More than 2 million Georgians live in parts of the state where it is difficult to access fresh, healthy food, according to federal studies.
Food deserts — areas that don’t have easy access to fresh, healthy and affordable food — can be found across the state, from rural parts of southwest Georgia to urban areas such as Fulton County. And not having access to healthy food can lead to various health issues, experts said.
A state Senate panel is studying the impact that low access to healthy food has on Georgians, and it plans to recommend to the Legislature how it can make that access easier.
“We are so interested in food insecurity because it overlaps with many of our population health and community benefit priorities,” Katie Mooney, senior manager of community benefit and population health at Grady Health System, told lawmakers Tuesday. “Diabetes and hypertension are directly impacted by food access and nutrition.”
About 22% of the state’s 10.7 million residents live in urban parts of the state that are more than 1 mile from a grocery store or more than 10 miles away from a grocery store in rural areas, according to the U.S. Department of Agriculture’s Economic Research Service. Georgia has the fifth-highest rate of residents who live in low-income neighborhoods with low access to healthy food.

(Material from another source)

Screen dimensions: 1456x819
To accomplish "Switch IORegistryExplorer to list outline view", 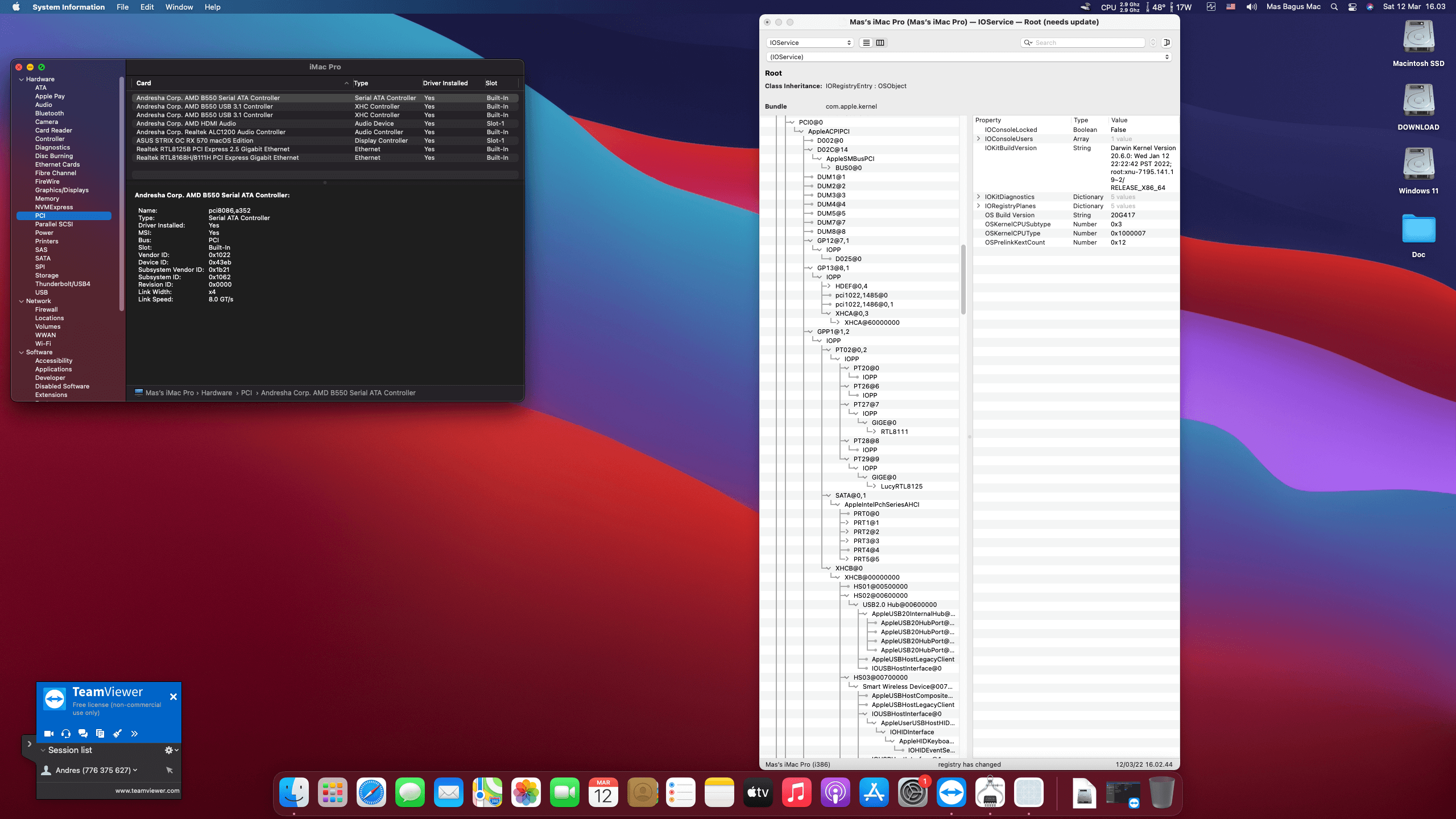I will 866,43.
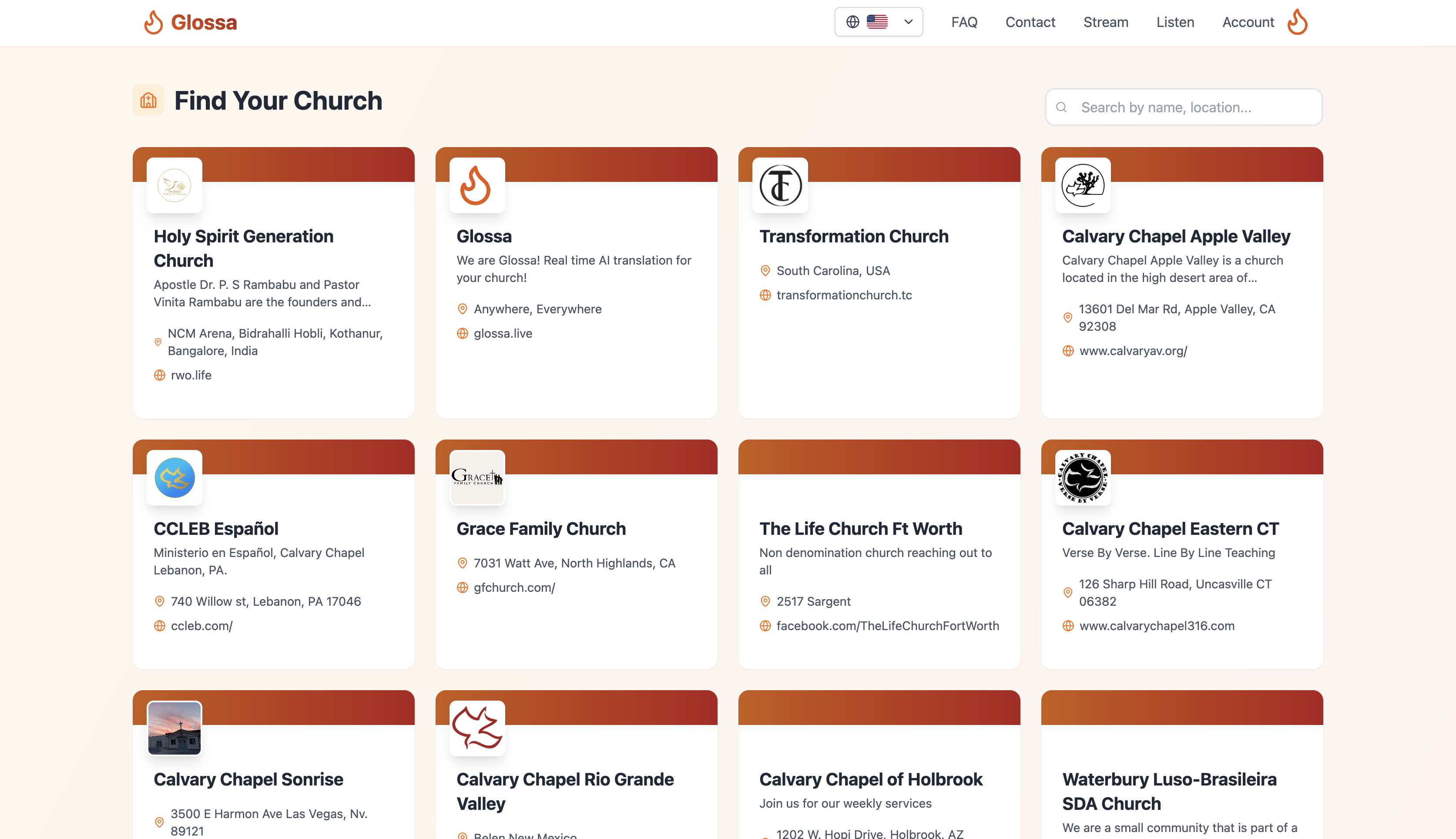Open The Life Church Ft Worth card title
This screenshot has width=1456, height=839.
(860, 528)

Various groups from across the state and the country shared the work each is doing to help get fresh food choices to more people. What’s missing, said Kwabena Nkromo, founder of the Atlanta Food and Farm Public Benefit Corp., is collaboration among those who are already working on ending food insecurity.
“A lot of the solutions that this study committee may be searching to find or maybe create themselves, they already exist,” said Nkromo, who is also the chairman of the Georgia Food Policy Council. “What isn’t present is a coordinated statewide structure and support and understanding of vision. There isn’t a big picture. So everybody’s kind of scrambling and doing things in silos.”
The Georgia Food Policy Council was created with federal grant money in 2010 by the state Department of Public Health to study food and nutrition concerns at the state level. The council conducted research and formed a strategic plan, but it was not funded to continue its work.
That is something state Sen. Harold Jones, an Augusta Democrat who is chairman of the study committee, said he hopes lawmakers can address.
“That’s a way to coordinate all the different types of entities that deal with this particular area,” Jones said. “It’s been in existence and is there, but I’m just not sure if it’s being properly used.”
Senators heard from people such as Nkromo, whose organization has partnered with Atlanta schools and neighborhoods to plant community gardens. Will Sellers, the executive director of Wholesome Wave Georgia, a group that works to improve access to healthy food, told lawmakers about a federal program that allows people who use food stamps at participating farmers markets and farm stands to double the value — meaning someone can spend $10 in food stamps and receive $20 worth of food.
New York City officials used incentives, such as waiving building taxes and decreasing the required number of parking spaces, to lure grocers to neighborhoods with low public transit access and few options for fresh food, said Brian Elbel, a professor of population health and health policy at New York University.
Jones said the panel, which held meetings earlier this year in Augusta and Valdosta, will make recommendations to the state Senate later this year.